Wounded IDF veteran dies by suicide; family says ministry refused to recognize PTSD
Sister of Itzik Chen, 48, says he was denied the care he needed after he was ‘scarred’ by military service; Defense Ministry says he suffered from other mental health issues
An injured Israel Defense Forces veteran who struggled to get officials to recognize that his mental health issues were related to his service died by suicide on Sunday.
Itzik Chen, 48, was injured in a parachuting accident in 1992 and was recognized as having physical disabilities by the Defense Ministry, but he was unable to get assistance for mental health issues.
His applications for aid and recognition of the mental illness he suffered in the years following his service were rejected on multiple occasions, both by the ministry and the courts, the Kan public broadcaster reported.
Chen had served as a paratrooper in Lebanon and in the West Bank and his family said he was a sniper who also carried out undercover operations.
His sister Sigalit Katsav told Kan that Chen was severely traumatized by his service.
“At the time, we did not understand what post-trauma is; we did not talk about this issue. He said that Hezbollah knew what he had done in Lebanon and that they were pursuing him. He fought in Nablus and his friend was slaughtered and Itzik saw everything. He was a sniper and worked undercover, and that left him scarred,” she said.
“He was a happy child, but after the army he wasn’t the same. He just stared at the ceiling all day. You do not understand what is happening in the committees [that determine care and compensation] — they are abusing our boys,” she said.
Idan Kleiman, head of the Organization of Wounded Veterans, said soldiers required immediate help.
“Once again, a tragic story about a fighter who fell between the cracks,” he said. “There needs to be a change in perceptions but first we need to get treatment for the soldiers and then there must be a reckoning.”
In a statement, the Defense Ministry expressed condolences but said that Chen’s mental health issues were unrelated to his military service.

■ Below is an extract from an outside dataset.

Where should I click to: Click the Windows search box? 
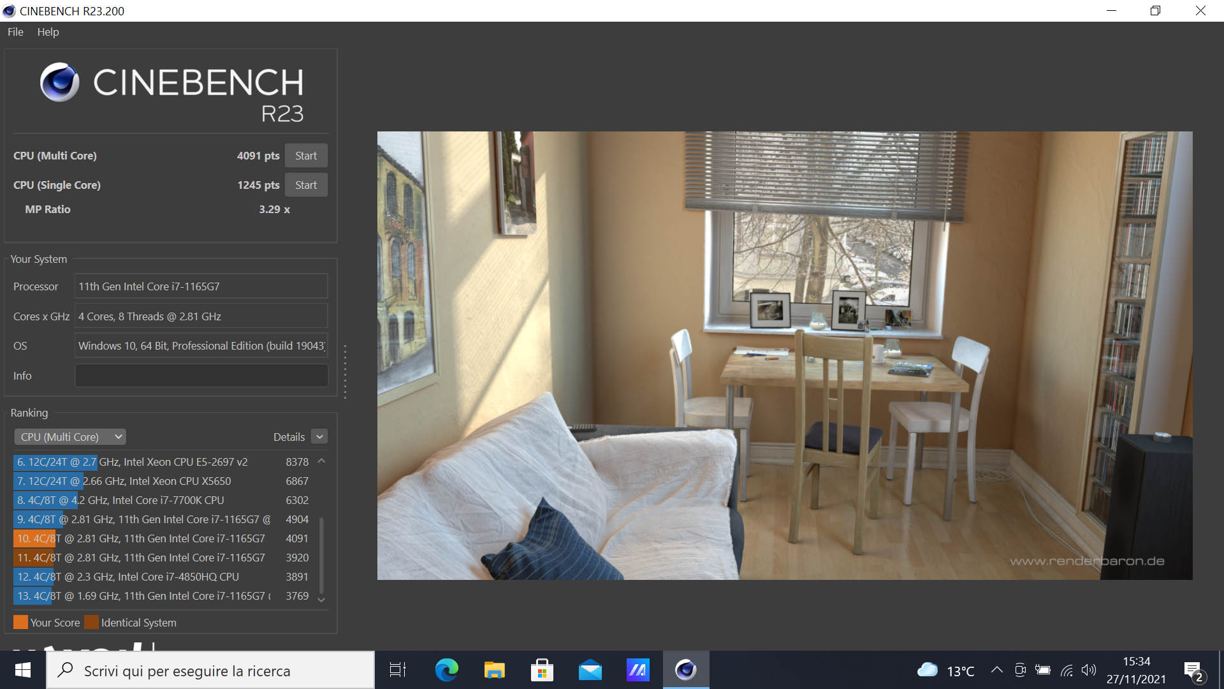coord(210,670)
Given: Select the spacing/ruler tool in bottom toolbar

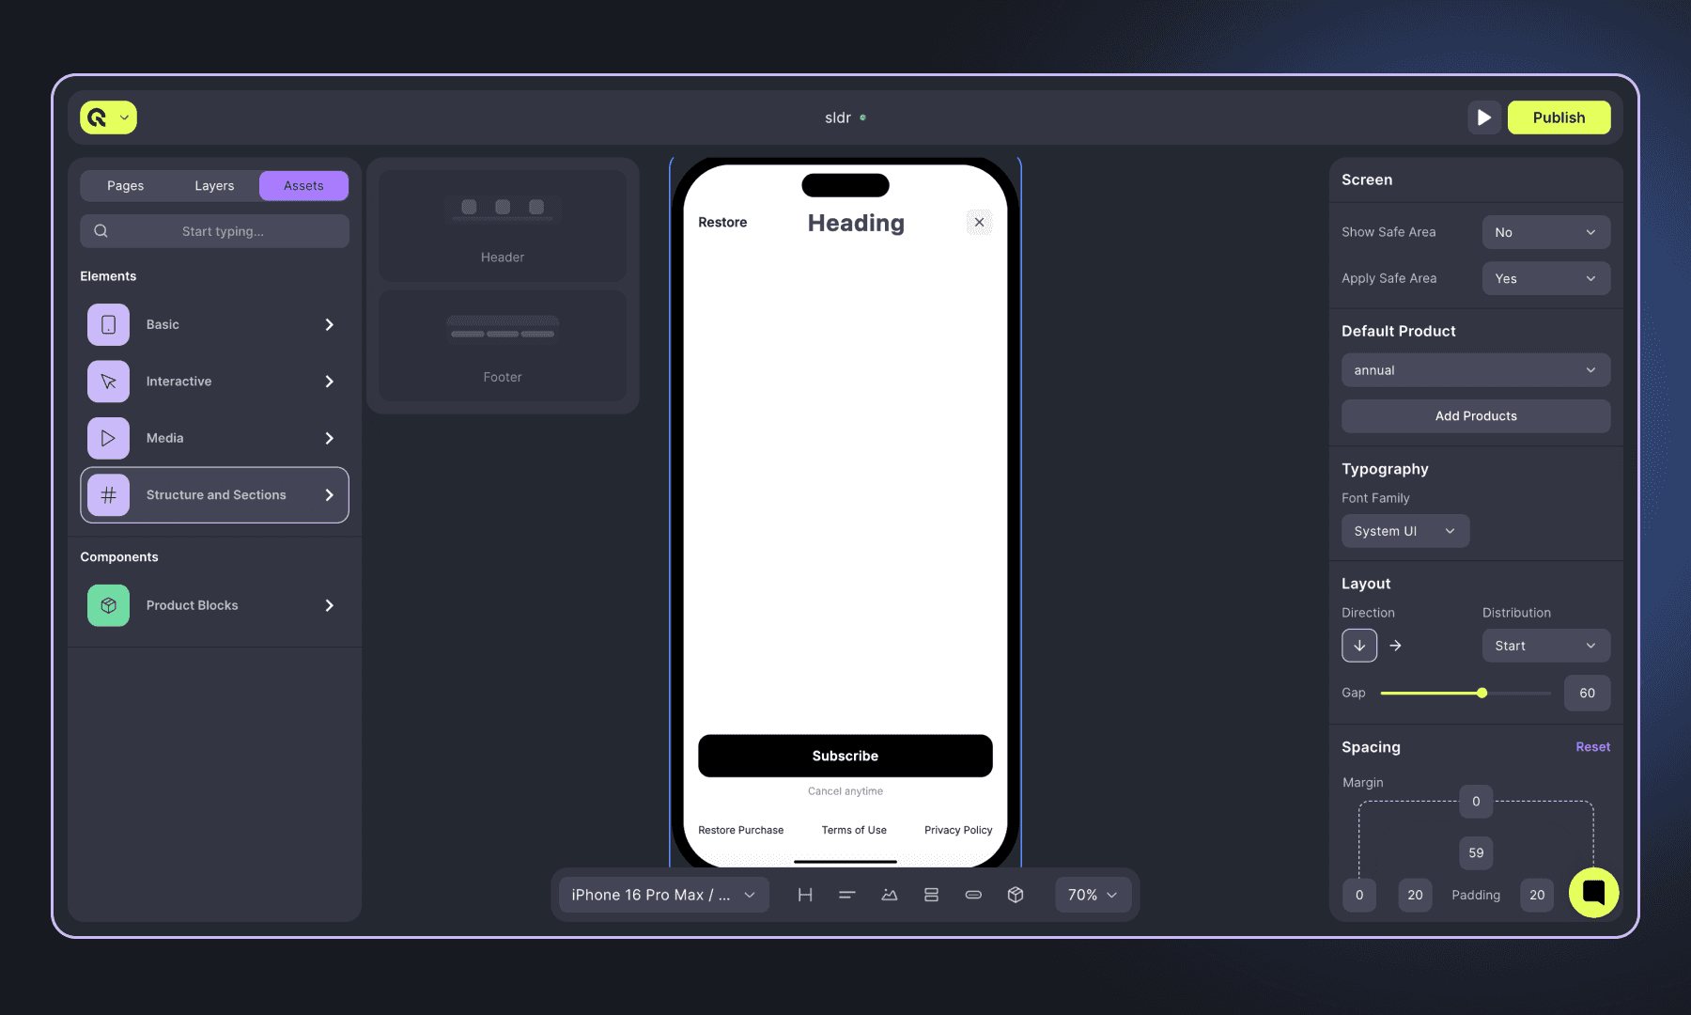Looking at the screenshot, I should click(x=804, y=894).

“The Defense Ministry shares the deep grief of Itzik’s family and is examining the circumstances of the incident,” the statement read. “Preliminary investigation shows that the background is not actually related to PTSD, but to another illness that cannot be specified for reasons of medical confidentiality.”
Chen’s death came after Itzik Saidyan, a veteran with PTSD, self-immolated in April in protest at the Defense Ministry’s treatment of wounded veterans.
According to the IDF Veteran’s Association, Saidyan was frustrated over his treatment by authorities. He was recognized by the Defense Ministry as having 25 percent disability from his post-traumatic stress disorder, but had requested 50% recognition. The ministry had refused, saying at least a portion of his condition was due to childhood trauma, not his military service.
Saidyan served in the Golani Infantry Brigade during 2014’s Operation Protective Edge. He participated in fighting in Shejaiya, a neighborhood in Gaza City that saw some of the fiercest clashes in the conflict.
He remains hospitalized at Sheba Medical Center.
Veterans and their advocates have long maligned the rehabilitation department as providing woefully insufficient care and subjecting applicants to a bureaucracy so convoluted and torturous that many were required to hire expensive lawyers to help them navigate the system.
After Saidyan’s self-immolation and the accompanying outcry, the Defense Ministry sought to implement reforms that it had for years been considering but lacked the political will to carry out.
In May, the government announced that it reached a compromise on a Defense Ministry plan to reform treatment for wounded veterans.